Abstract A comprehensive ecohydrological analysis is designed to understand the formation and evolution of lake Lop Nur and the environmental change over the Tarim River basin. Three temporal scales from century-based climatological mean to decade-based quasi-steady state change and to annual-scale-based abrupt change test are included.
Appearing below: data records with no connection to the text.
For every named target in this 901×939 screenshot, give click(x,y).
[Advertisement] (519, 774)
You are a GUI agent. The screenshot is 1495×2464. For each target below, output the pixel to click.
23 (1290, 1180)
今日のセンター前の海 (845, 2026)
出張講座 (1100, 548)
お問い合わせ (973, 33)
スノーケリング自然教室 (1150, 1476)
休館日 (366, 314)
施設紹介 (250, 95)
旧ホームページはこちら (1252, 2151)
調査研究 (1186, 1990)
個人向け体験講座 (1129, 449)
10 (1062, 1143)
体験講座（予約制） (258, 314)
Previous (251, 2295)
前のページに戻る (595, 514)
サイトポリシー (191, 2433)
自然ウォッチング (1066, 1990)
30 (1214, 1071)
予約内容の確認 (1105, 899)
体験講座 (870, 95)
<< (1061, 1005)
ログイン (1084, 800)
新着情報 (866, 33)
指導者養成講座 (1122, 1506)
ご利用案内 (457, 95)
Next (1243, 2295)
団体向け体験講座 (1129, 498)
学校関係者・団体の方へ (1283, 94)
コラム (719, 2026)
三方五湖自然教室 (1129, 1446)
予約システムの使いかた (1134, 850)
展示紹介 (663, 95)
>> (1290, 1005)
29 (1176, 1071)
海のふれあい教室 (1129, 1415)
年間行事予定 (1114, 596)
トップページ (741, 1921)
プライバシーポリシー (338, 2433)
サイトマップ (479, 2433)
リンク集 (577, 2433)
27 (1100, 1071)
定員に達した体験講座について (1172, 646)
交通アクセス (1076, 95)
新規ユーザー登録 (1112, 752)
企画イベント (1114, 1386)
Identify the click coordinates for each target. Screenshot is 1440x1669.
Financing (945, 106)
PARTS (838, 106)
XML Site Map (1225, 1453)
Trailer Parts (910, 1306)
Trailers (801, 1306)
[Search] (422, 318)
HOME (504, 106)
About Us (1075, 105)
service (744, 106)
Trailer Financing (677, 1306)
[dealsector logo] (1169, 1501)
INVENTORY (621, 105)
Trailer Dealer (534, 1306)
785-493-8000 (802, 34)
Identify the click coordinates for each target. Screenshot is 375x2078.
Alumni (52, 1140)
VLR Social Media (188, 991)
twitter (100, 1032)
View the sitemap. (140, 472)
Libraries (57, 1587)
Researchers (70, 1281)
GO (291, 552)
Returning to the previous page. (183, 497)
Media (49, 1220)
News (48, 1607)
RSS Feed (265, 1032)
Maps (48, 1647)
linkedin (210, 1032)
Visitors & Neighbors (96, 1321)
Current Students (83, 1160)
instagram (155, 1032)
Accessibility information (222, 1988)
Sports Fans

Combining the Budyko and Tomer–Schilling framework, this research first analyzes hydroclimatic and ecohydrological resistance/resilience conditions, then attributes observed changes to external/climate impact or to internal/anthropogenic activities, and finally diagnoses the possible tipping point on ecohydrological dynamics. (i) The arid regions reveal less sensitivity in terms of low variabilities of excess water W and energy U and show high resilience, which will more likely stay the same pattern in the future. (ii) Present towns situated in the semiarid regions with a natural hydraulic linkage with the mainstream of the Tarim River show a higher sensitivity and likelihood to be affected if drier scenarios occurred in the future. (iii) The attribution from two subsequent quasi-steady states indicates increasing effects of the anthropogenic activities increase (1961–80 versus 1981–2000) and provides climatical evidence that the central Tarim River basin was getting wetter before 1960 and then kept drying afterward. (iv) In the Kongqi subcatchment, the excess water reveals a significant decrease-then-increase evolution, from which the years with abrupt changes are observed in the 1960s. Generally, both points iii and iv are in agreement with that the closed-basin lake Lop Nur desiccation until the 1970s and its connection with the eastern part of the Taklamakan Sand Sea.